Strata insurance is one of the most important things you can have as a strata property owner. It protects your property and your neighbours’ properties in the event of damage or destruction and can even cover the costs of legal liability if someone is injured on your property.
But with so many different types of strata insurance policies available, it can be difficult to know which one is right for you. In this quick guide, we’ll help you understand the basics of strata insurance so that you can make an informed decision about which policy is best for your needs.
What is strata insurance?
Strata insurance is a type of insurance specifically designed for strata titled properties, such as units, townhouses and apartments. It covers the building itself, as well as common areas and any contents owned by the strata corporation.
Strata insurance is different from home and contents insurance, which only covers your personal belongings and not the structure of the building itself.

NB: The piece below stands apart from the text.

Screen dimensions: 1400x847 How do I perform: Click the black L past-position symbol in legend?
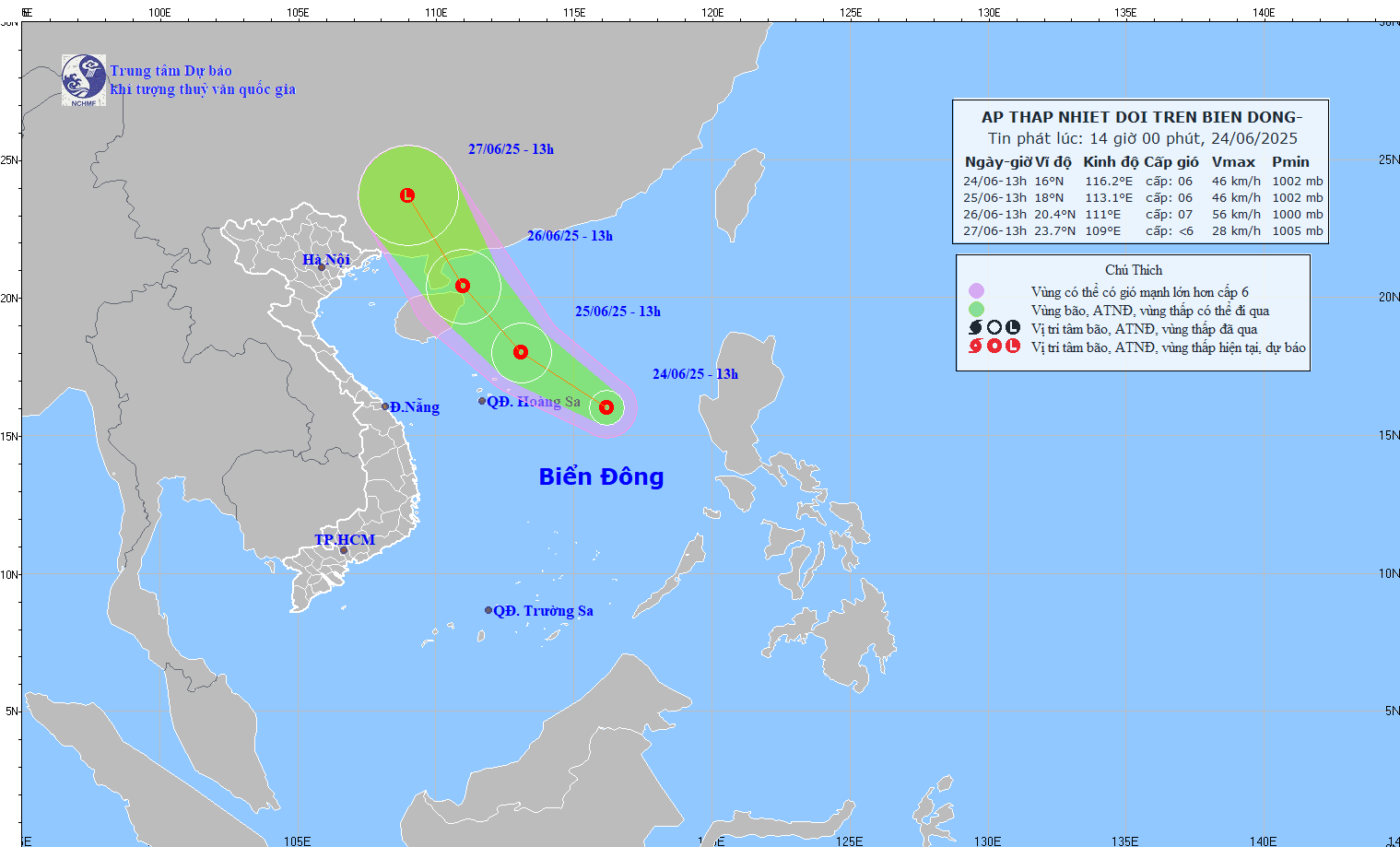1011,328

It’s important to have both types of insurance if you live in a strata property, as they cover different risks.
What does strata insurance cover?
Strata insurance typically covers damage to the building caused by events like fire, storms, theft or vandalism. It can also cover the costs of legal liability if someone is injured on your property and decides to sue the strata corporation.
Some policies also provide cover for loss of rent if the property is uninhabitable due to damage, and for the costs of alternative accommodation if you need to move out while repairs are being carried out.

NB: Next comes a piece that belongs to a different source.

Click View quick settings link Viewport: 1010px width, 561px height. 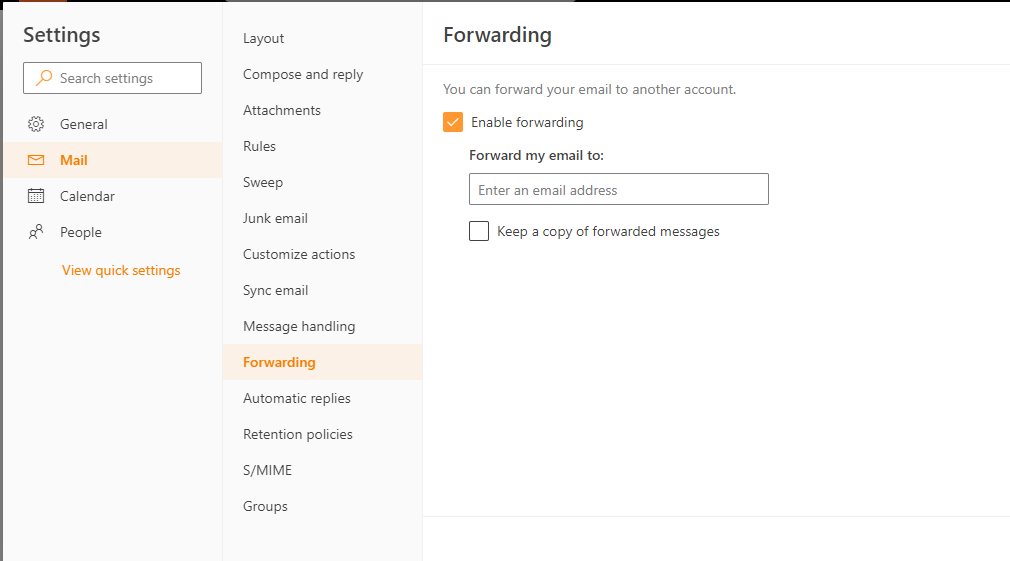[x=121, y=270]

What doesn’t strata insurance cover?
Strata insurance generally doesn’t cover damage caused by normal wear and tear, or any maintenance issues that should have been fixed by the strata corporation. It also doesn’t cover your personal belongings, so you’ll need home and contents insurance for that.

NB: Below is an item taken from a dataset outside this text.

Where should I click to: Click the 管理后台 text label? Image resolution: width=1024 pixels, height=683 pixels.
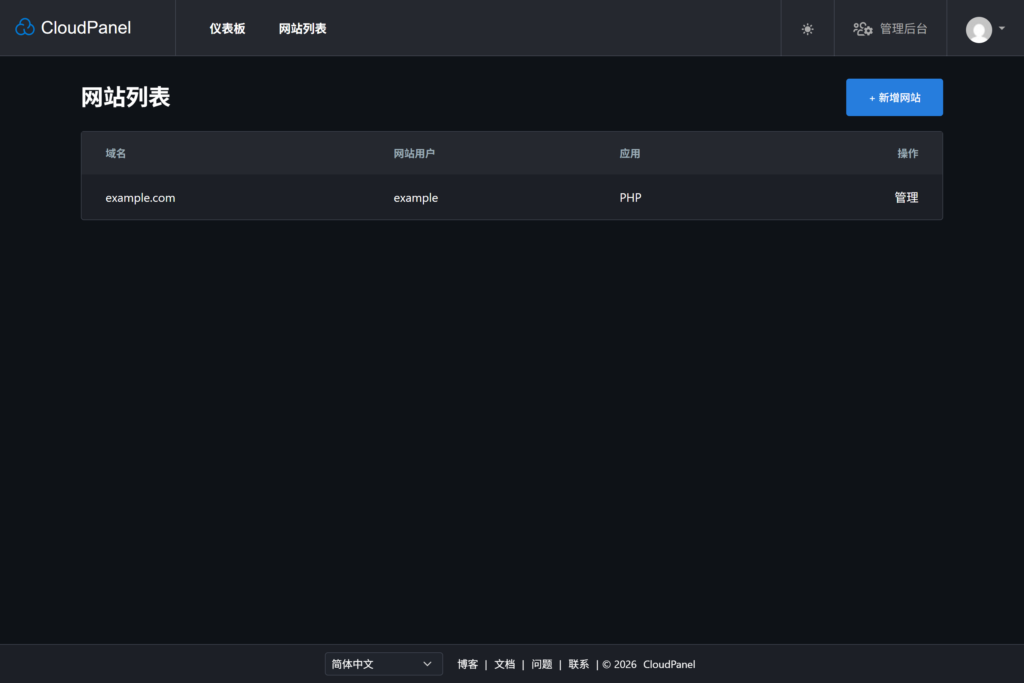pos(903,29)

How much does strata insurance cost?
The cost of strata insurance depends on a number of factors, including the size and location of the property, the type of cover you choose and the excess amount you’re willing to pay. Most strata corporations require all owners to contribute to the cost of insurance, so check your strata rules to see how this works in your building.
When shopping around for strata insurance, it’s important to compare policies carefully to make sure you’re getting the right level of cover at a competitive price. Don’t just go for the cheapest option, as it might not provide the level of protection you need.
How do I buy strata insurance?
If you’re a strata property owner, you’ll need to purchase strata insurance through your strata corporation. The strata corporation is responsible for insuring the common areas and any contents owned by the corporation, and all owners are required to contribute to the cost of this insurance.
You can usually choose to insure your own unit with a separate policy, but this isn’t always necessary. Check with your strata corporation to see if they have a policy that covers individual units as well as the common areas.
If you’re renting a unit in a strata property, you won’t need to purchase strata insurance as it will be covered by your landlord’s policy. However, you should still have your own home and contents insurance to cover your personal belongings.
Now that you know the basics of strata insurance, you can start shopping around for a policy that meets your needs. Make sure to compare a range of options to find the best deal, and don’t forget to check the excess amount and cover limits before you buy.